#### [WHAT YOU ARE ASKED TO DO]
Produce as output only the lines below starting at the line with "Instruction: Sort by" and continuing through the line with "Screen dimensions: 2500x1406", each one exactly as written.

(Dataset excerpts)
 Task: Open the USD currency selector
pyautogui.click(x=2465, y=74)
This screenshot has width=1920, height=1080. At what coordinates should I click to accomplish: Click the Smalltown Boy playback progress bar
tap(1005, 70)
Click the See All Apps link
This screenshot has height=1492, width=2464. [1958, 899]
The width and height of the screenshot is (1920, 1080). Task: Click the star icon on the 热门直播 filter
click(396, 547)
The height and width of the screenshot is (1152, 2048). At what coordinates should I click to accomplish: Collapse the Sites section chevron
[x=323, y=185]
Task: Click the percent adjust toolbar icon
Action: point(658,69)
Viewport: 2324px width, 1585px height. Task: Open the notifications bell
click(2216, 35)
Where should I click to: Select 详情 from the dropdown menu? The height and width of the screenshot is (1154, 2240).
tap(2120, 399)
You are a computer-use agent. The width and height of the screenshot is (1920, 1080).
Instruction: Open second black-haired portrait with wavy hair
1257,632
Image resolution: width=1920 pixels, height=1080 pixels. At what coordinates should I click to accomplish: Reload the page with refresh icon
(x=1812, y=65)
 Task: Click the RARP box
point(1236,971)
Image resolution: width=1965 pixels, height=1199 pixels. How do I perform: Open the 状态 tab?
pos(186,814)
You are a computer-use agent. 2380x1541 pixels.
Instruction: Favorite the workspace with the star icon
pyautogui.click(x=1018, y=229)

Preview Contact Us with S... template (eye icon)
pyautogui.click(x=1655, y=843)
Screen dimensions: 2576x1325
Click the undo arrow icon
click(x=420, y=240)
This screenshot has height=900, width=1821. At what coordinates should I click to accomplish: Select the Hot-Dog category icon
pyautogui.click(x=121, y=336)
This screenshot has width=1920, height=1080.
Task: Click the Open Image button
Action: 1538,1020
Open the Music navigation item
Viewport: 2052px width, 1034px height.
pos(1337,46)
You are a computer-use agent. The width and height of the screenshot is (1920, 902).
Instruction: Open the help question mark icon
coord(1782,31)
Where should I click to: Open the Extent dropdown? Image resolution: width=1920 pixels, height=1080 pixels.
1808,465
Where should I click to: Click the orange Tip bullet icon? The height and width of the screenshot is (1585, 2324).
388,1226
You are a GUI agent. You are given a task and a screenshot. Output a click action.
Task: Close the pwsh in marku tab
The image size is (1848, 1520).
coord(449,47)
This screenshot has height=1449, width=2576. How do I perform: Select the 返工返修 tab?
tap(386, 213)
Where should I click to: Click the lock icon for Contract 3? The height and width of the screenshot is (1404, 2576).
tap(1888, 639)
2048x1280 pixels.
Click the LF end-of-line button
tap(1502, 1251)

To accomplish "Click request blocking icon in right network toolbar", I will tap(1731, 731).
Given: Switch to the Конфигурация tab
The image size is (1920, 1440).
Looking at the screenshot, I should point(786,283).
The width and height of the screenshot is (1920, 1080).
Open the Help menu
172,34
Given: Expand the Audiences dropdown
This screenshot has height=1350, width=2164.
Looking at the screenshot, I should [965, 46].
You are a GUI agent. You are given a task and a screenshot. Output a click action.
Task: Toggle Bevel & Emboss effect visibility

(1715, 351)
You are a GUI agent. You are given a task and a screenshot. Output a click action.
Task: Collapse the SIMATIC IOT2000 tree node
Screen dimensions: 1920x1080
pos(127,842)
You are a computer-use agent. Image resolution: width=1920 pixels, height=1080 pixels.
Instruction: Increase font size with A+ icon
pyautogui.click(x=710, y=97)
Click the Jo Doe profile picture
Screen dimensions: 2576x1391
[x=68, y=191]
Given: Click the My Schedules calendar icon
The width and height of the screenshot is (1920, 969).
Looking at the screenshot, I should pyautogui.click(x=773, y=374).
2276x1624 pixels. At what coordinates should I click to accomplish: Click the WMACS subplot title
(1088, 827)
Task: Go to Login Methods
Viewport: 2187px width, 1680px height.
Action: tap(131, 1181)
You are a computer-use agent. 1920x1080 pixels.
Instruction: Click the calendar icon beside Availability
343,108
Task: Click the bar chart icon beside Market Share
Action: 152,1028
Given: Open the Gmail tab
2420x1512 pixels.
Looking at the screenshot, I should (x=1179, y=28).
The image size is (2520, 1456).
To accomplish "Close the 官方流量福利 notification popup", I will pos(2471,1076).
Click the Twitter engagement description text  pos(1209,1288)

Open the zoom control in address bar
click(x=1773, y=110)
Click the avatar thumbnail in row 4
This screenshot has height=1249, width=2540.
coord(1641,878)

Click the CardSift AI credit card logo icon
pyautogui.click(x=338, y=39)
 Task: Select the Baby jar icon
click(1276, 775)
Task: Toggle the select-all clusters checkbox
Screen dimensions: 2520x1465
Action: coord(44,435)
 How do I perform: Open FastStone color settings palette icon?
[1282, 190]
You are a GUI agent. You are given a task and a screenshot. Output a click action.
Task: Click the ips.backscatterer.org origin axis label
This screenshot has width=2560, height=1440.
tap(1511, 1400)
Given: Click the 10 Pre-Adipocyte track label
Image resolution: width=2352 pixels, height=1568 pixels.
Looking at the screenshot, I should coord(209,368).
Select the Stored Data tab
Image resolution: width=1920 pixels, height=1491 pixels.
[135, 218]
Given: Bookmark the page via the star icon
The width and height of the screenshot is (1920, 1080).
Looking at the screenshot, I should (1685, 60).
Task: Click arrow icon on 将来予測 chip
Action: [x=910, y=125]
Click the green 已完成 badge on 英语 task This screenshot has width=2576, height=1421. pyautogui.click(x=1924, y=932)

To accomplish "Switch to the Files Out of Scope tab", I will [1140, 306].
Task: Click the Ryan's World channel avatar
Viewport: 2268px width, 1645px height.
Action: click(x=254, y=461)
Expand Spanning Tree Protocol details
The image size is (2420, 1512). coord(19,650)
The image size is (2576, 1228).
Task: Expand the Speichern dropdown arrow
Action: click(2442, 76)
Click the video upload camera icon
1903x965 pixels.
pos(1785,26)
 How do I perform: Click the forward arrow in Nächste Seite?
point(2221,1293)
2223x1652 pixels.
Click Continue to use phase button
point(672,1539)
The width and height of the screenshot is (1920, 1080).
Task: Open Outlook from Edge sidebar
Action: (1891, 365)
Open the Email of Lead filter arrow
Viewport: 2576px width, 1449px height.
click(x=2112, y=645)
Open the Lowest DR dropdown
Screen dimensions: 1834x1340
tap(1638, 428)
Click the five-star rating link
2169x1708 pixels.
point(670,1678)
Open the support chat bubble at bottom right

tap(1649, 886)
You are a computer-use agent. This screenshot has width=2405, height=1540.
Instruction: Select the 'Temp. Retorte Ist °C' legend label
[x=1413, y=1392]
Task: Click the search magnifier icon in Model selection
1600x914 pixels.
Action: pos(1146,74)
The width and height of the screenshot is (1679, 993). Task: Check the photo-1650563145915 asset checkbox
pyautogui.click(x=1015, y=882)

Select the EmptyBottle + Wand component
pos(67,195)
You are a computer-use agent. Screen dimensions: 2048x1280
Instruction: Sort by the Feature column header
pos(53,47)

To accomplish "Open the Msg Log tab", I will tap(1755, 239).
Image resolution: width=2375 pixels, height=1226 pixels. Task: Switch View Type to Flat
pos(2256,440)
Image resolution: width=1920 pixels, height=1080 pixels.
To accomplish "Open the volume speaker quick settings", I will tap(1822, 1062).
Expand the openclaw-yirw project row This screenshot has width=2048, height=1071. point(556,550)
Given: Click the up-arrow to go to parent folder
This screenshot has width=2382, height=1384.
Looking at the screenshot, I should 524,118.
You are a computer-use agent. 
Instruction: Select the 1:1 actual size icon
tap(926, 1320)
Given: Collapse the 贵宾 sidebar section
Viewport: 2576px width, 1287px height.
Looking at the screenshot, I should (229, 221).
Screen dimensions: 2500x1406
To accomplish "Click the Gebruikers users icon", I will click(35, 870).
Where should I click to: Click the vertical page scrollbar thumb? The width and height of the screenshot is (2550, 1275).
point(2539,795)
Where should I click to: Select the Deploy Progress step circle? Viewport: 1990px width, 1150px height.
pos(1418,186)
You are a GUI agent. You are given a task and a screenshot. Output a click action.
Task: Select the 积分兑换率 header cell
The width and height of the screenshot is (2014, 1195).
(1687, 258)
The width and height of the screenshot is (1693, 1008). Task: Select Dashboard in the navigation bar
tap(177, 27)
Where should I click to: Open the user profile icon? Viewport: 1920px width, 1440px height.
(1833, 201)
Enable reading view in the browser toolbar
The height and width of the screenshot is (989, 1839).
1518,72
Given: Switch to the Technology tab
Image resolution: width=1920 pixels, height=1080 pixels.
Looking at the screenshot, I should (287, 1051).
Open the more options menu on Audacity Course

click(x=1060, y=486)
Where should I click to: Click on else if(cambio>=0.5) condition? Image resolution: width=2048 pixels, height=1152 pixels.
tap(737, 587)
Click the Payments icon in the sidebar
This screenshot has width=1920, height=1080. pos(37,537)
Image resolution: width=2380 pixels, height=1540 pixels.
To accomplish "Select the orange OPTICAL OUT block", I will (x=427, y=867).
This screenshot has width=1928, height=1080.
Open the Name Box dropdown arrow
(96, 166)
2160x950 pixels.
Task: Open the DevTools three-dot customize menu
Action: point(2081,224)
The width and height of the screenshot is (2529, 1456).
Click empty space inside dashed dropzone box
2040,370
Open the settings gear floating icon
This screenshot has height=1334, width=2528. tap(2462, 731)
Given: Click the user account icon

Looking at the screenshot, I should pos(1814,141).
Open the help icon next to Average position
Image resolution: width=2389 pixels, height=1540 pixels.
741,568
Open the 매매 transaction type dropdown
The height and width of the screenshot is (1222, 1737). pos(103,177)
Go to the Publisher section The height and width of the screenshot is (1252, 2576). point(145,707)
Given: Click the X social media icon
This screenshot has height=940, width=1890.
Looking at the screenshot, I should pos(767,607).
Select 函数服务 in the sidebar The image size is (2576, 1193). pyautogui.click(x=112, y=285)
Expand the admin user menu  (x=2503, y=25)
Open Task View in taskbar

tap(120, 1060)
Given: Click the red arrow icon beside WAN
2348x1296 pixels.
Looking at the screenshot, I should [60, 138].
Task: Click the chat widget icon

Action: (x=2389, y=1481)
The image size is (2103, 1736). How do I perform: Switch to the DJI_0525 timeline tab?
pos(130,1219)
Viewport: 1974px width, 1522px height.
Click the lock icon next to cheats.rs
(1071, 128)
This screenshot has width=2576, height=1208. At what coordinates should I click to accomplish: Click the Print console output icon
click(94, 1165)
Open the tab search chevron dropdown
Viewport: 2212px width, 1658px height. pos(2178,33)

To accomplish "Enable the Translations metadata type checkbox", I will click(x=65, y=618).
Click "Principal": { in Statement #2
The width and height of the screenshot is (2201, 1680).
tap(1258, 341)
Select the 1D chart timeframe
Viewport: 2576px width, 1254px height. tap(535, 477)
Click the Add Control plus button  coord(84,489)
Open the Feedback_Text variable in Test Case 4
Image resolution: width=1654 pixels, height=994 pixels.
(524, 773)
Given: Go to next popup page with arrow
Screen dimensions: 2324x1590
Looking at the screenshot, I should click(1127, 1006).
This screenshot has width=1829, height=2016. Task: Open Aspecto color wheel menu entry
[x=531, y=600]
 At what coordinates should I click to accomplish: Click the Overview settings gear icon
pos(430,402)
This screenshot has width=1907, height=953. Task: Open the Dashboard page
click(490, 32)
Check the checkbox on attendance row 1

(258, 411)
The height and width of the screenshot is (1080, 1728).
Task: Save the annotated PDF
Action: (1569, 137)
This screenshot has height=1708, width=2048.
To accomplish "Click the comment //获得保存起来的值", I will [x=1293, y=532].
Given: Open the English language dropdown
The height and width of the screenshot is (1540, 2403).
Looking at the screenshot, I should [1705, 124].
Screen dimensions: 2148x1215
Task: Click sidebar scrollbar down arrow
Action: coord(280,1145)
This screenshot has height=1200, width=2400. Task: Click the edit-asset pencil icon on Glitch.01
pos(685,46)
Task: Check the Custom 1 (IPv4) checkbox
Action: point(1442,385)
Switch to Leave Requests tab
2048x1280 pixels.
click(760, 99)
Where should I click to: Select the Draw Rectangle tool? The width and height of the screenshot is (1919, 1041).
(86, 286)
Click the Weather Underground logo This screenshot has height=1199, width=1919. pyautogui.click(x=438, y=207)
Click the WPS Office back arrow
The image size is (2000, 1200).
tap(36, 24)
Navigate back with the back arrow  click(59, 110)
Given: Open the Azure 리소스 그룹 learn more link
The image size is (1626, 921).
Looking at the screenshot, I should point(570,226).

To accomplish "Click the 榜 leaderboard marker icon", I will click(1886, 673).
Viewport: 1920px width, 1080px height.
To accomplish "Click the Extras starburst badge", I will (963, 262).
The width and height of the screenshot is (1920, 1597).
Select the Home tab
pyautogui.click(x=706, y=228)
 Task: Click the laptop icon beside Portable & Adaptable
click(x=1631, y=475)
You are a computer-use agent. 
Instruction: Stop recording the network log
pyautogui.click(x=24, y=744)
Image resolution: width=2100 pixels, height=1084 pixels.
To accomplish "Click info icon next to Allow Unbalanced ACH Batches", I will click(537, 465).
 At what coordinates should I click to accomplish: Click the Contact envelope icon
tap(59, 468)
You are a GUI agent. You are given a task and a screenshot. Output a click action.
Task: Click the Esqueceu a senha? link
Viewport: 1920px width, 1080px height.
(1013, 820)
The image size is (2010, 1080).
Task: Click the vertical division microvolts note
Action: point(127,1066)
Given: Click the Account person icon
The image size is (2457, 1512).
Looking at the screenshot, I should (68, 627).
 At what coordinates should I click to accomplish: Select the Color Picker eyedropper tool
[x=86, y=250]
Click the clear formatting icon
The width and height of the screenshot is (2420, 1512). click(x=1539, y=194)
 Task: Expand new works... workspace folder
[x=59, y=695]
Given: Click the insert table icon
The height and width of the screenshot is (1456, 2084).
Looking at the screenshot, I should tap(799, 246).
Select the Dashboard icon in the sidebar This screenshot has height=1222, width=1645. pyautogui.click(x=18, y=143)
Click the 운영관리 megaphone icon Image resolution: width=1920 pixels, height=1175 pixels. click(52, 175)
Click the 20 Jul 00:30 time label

#### [RESULT]
Instruction: Sort by the Feature column header
pos(53,47)

To accomplish "Open the Msg Log tab", I will tap(1755, 239).
Image resolution: width=2375 pixels, height=1226 pixels. Task: Switch View Type to Flat
pos(2256,440)
Image resolution: width=1920 pixels, height=1080 pixels.
To accomplish "Open the volume speaker quick settings", I will tap(1822, 1062).
Expand the openclaw-yirw project row This screenshot has width=2048, height=1071. point(556,550)
Given: Click the up-arrow to go to parent folder
This screenshot has width=2382, height=1384.
Looking at the screenshot, I should 524,118.
You are a computer-use agent. 
Instruction: Select the 1:1 actual size icon
tap(926, 1320)
Given: Collapse the 贵宾 sidebar section
Viewport: 2576px width, 1287px height.
Looking at the screenshot, I should (229, 221).
Screen dimensions: 2500x1406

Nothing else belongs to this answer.